Aux Etats-Unis, les travailleuses de McDonald's se mobilisent dans une dizaine de villes pour dénoncer les attouchements et propos sexistes qu'elles subissent tous les jours de la part des clients mais aussi des chefs.

Le 8 mars dernier, la chaine de fast-food changeait son logo « M » en « W » pour la journée internationale des droits de la femme. Le coup de com’ de McDo n’aura pas fait long feu. Ce même jour, des millions de femmes à travers le monde se sont mobilisées pour leurs droits. Aux Etats-Unis, des travailleuses du McDo étaient parmi les grévistes pour dénoncer la précarité pratiquée par la chaîne de restauration qui touche majoritairement les femmes mais aussi exiger de meilleures conditions de travail et une augmentation de salaire. Si McDo veut rendre hommage aux femmes, qu’il commence par offrir des salaires dignes.

Ce mardi, les travailleuses du McDo de dix villes des Etats-Unis ont commencé une grève pour dénoncer le harcèlement sexuel. « Nous ne pouvons plus accepter qu’un travailleur sur deux subisse de la violence », « nous voulons un changement » témoignent les grévistes qui manifestaient devant le siège social de l’entreprise à Chicago. Elles pointent aussi bien les harcèlements subis par les managers qui entendent exercer leur domination en faisant des menaces de licenciement que les remarques déplacées ou attouchements des clients.

S’inspirant du mouvement #metoo, les grévistes exigent des mesures immédiates pour stopper le harcèlement sexuel, qu’elles appellent « épidémie » : un protocole spécifique en cas de plainte, des mesures de protection des victimes de harcèlement et une formation pour les managers.

Ce mouvement de grève intervient 4 mois après que plusieurs employées aient porté plainte contre l’entreprise devant l’EEOC (l’agence fédérale chargée de promouvoir l’égalité dans le monde du travail), classées sans suite.

C’est le cas de Tanya Harell, 22 ans. Elle subit des attouchements de ses gérants dans le restaurant dans lequel elle travaille. Elle porte plainte en mai devant l’EEOC contre eux. Aucune sanction n’est donnée. Elle touche 8,15 dollars de l’heure et est déterminée à se battre pour que ses conditions de travail changent.

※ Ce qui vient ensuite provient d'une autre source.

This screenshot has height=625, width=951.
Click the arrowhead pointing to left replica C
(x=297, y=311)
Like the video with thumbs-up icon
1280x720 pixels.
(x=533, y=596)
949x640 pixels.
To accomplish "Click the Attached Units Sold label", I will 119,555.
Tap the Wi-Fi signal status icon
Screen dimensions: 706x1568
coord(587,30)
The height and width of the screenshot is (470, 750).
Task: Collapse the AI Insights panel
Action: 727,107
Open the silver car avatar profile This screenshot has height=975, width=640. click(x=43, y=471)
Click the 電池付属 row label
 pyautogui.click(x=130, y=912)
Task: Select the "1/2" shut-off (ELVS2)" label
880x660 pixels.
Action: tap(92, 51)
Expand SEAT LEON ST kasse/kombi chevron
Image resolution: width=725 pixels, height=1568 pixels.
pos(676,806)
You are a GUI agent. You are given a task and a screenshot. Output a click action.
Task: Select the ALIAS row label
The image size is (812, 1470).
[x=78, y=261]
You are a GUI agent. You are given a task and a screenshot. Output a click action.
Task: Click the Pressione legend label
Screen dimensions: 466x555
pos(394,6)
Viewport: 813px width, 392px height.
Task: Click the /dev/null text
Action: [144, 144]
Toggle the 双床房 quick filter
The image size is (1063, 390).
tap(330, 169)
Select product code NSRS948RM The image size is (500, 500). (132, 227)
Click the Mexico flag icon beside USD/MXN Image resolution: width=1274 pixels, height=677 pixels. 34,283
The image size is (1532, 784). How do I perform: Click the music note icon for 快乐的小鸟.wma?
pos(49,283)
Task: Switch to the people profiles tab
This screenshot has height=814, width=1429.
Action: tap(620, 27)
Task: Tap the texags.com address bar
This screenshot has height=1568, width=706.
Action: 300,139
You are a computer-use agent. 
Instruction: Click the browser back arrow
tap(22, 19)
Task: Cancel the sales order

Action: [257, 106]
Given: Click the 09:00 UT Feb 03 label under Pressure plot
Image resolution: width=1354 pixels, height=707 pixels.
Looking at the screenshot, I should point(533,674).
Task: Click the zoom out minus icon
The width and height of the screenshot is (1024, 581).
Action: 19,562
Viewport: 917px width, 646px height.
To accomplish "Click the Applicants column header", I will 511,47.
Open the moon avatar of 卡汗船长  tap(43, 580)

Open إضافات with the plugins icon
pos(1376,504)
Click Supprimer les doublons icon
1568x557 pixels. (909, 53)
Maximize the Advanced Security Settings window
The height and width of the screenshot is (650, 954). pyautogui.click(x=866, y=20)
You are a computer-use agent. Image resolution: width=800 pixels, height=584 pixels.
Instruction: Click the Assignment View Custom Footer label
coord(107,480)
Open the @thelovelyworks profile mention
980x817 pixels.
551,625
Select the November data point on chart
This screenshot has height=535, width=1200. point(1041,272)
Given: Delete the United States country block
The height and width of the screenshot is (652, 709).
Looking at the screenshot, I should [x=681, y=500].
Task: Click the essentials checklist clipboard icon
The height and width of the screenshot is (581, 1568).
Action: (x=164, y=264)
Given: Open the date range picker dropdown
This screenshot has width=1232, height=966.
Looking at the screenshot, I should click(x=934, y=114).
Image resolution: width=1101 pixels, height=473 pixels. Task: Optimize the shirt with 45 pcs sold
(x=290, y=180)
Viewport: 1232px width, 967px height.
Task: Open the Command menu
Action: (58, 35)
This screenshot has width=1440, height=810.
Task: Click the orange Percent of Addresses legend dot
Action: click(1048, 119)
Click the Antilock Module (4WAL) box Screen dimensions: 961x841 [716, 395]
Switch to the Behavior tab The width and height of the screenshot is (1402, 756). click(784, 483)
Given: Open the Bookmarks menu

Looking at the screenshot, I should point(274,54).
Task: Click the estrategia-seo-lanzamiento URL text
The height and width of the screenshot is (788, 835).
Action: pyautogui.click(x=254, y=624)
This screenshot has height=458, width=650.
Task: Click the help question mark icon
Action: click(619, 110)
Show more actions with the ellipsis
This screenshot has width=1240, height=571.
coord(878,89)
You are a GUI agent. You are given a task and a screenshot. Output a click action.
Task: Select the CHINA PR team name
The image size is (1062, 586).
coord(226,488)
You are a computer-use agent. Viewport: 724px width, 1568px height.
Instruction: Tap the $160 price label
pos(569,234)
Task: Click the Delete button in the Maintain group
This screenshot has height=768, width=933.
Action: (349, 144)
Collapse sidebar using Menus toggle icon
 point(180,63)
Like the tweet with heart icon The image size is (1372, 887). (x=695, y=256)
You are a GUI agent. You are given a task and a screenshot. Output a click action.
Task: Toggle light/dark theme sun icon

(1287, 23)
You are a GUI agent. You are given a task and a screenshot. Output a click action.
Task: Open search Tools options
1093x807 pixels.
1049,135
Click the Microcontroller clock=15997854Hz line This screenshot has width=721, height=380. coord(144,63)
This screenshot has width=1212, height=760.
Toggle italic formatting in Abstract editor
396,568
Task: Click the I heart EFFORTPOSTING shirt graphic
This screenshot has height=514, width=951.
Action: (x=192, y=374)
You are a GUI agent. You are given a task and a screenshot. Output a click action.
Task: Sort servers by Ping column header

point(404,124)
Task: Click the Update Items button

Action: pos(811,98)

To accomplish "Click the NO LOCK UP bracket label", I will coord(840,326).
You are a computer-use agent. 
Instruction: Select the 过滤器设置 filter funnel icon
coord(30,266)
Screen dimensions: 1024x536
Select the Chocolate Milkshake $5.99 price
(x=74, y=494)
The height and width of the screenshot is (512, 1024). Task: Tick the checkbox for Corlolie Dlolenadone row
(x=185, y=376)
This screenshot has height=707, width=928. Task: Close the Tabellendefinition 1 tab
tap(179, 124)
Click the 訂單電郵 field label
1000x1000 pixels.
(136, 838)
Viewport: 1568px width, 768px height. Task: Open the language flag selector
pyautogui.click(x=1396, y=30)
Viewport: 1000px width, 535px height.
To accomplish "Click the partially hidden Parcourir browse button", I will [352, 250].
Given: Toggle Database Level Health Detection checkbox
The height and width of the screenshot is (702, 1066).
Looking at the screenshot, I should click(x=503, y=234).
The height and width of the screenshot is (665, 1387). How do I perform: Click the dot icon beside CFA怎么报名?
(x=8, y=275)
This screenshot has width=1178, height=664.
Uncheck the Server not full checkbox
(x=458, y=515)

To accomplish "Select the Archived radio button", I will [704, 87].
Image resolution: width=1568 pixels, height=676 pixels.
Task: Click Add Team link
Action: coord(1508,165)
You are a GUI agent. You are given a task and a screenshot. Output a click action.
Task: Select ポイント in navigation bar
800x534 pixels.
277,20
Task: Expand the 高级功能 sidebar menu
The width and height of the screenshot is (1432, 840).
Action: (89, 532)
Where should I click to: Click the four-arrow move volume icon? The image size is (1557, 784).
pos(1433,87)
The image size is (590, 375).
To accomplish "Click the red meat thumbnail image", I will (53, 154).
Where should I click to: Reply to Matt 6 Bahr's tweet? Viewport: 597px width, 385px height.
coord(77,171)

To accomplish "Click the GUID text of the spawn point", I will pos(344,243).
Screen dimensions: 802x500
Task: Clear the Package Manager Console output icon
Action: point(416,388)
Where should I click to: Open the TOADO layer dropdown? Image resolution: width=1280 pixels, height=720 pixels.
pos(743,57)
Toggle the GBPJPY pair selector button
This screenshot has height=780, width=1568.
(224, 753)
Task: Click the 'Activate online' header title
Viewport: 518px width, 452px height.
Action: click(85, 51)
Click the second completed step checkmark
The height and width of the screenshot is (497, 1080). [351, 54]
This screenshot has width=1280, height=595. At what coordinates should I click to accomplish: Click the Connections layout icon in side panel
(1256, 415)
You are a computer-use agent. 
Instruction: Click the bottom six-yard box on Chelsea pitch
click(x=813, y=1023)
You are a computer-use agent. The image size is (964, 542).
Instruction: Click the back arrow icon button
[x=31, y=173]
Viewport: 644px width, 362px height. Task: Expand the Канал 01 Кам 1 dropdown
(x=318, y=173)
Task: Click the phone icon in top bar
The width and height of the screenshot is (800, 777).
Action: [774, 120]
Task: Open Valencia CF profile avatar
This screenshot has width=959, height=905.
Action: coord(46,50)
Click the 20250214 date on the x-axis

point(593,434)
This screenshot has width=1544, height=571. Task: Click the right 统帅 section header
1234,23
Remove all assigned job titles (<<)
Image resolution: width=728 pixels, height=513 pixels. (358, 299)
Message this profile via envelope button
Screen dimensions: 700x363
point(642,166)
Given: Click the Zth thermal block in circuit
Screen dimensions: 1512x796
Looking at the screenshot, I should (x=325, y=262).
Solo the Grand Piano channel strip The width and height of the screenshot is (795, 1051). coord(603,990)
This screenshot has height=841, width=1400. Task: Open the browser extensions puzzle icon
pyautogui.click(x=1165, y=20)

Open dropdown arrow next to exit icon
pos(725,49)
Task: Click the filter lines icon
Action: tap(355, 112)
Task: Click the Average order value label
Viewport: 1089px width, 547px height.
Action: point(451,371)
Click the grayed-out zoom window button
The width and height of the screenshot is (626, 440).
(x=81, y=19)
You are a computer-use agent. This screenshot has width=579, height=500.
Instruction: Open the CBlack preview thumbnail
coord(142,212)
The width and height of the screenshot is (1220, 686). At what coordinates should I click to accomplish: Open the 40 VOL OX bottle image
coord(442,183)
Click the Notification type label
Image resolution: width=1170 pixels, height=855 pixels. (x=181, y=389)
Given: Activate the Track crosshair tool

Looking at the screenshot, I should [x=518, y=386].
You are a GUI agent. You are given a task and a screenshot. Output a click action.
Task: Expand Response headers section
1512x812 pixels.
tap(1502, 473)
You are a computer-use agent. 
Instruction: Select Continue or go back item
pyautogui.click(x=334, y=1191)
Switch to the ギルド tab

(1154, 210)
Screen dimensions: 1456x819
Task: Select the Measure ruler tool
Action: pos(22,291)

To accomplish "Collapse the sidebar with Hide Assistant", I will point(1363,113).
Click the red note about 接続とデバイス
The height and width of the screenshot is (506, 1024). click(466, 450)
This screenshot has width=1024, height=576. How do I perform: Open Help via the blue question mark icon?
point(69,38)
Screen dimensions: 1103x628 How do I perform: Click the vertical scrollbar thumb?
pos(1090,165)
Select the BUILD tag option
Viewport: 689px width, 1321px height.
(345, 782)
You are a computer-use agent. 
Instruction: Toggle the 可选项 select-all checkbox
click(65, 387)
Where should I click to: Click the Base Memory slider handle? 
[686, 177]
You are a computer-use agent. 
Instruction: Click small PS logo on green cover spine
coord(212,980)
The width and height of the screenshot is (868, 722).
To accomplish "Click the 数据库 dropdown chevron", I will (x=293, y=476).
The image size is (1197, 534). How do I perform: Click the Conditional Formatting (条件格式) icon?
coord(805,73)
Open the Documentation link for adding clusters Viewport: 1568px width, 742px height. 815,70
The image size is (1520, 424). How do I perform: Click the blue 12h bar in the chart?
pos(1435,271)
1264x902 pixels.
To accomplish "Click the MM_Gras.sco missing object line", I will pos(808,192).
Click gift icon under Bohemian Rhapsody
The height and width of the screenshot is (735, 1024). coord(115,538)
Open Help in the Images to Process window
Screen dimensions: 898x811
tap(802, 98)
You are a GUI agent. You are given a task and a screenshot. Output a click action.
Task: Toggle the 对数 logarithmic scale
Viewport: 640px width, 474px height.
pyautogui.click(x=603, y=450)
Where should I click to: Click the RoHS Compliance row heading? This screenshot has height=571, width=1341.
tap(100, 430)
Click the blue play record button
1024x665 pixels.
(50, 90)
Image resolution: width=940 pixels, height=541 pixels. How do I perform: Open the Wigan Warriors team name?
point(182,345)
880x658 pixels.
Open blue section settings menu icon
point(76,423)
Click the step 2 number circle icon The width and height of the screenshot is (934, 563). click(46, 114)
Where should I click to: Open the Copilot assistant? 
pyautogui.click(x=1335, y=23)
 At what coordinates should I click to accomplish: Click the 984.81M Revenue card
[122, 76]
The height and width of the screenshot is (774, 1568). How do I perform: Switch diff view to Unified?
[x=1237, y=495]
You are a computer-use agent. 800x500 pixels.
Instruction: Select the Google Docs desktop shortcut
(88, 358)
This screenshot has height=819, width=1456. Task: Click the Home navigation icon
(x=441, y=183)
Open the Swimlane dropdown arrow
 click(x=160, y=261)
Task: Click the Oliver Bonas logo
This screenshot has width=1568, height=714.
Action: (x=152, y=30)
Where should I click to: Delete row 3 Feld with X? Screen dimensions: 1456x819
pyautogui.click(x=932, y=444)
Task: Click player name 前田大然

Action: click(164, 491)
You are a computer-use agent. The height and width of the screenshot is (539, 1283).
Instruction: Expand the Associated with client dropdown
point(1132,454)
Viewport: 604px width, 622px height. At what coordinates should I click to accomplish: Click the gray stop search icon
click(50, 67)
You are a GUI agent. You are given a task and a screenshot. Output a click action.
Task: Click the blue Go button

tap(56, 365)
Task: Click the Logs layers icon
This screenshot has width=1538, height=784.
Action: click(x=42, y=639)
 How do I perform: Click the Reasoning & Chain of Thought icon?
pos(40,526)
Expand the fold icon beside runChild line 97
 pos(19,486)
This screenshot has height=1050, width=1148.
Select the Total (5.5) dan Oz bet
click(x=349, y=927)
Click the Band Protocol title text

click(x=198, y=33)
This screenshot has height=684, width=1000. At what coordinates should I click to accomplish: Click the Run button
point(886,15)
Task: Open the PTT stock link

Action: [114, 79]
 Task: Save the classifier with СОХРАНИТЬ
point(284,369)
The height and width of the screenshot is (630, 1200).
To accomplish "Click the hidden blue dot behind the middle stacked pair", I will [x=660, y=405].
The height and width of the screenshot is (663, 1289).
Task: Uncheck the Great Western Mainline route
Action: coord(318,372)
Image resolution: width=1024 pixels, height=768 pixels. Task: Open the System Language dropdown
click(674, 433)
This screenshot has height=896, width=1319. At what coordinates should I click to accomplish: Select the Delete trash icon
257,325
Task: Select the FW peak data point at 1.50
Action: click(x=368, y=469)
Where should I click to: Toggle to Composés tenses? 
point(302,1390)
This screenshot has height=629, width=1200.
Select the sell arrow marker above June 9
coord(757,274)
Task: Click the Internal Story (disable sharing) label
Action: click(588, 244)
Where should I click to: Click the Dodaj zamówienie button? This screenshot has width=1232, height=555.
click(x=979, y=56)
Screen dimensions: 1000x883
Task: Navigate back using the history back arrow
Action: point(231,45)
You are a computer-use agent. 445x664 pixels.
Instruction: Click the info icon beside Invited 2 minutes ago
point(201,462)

La grève a reçu l’appui de la plateforme « fight for 15$ », un regroupement œuvrant pour l’augmentation du salaire minimum à 15$ de l’heure aux Etats-Unis dans la restauration rapide.

Les travailleuses continuent leurs actions pour obtenir satisfaction. Depuis la grève, la parole contre cet harcèlement institutionnel se libère et les témoignages fleurissent. La lutte des travailleuses du McDo contre le harcèlement est un exemple à suivre. En effet, combattre le sexisme qui touche toutes les femmes, c’est aussi combattre les conditions de précarité et d’exploitation économique, qui les empêchent trop souvent de dénoncer les agressions qu’elles subissent au quotidien.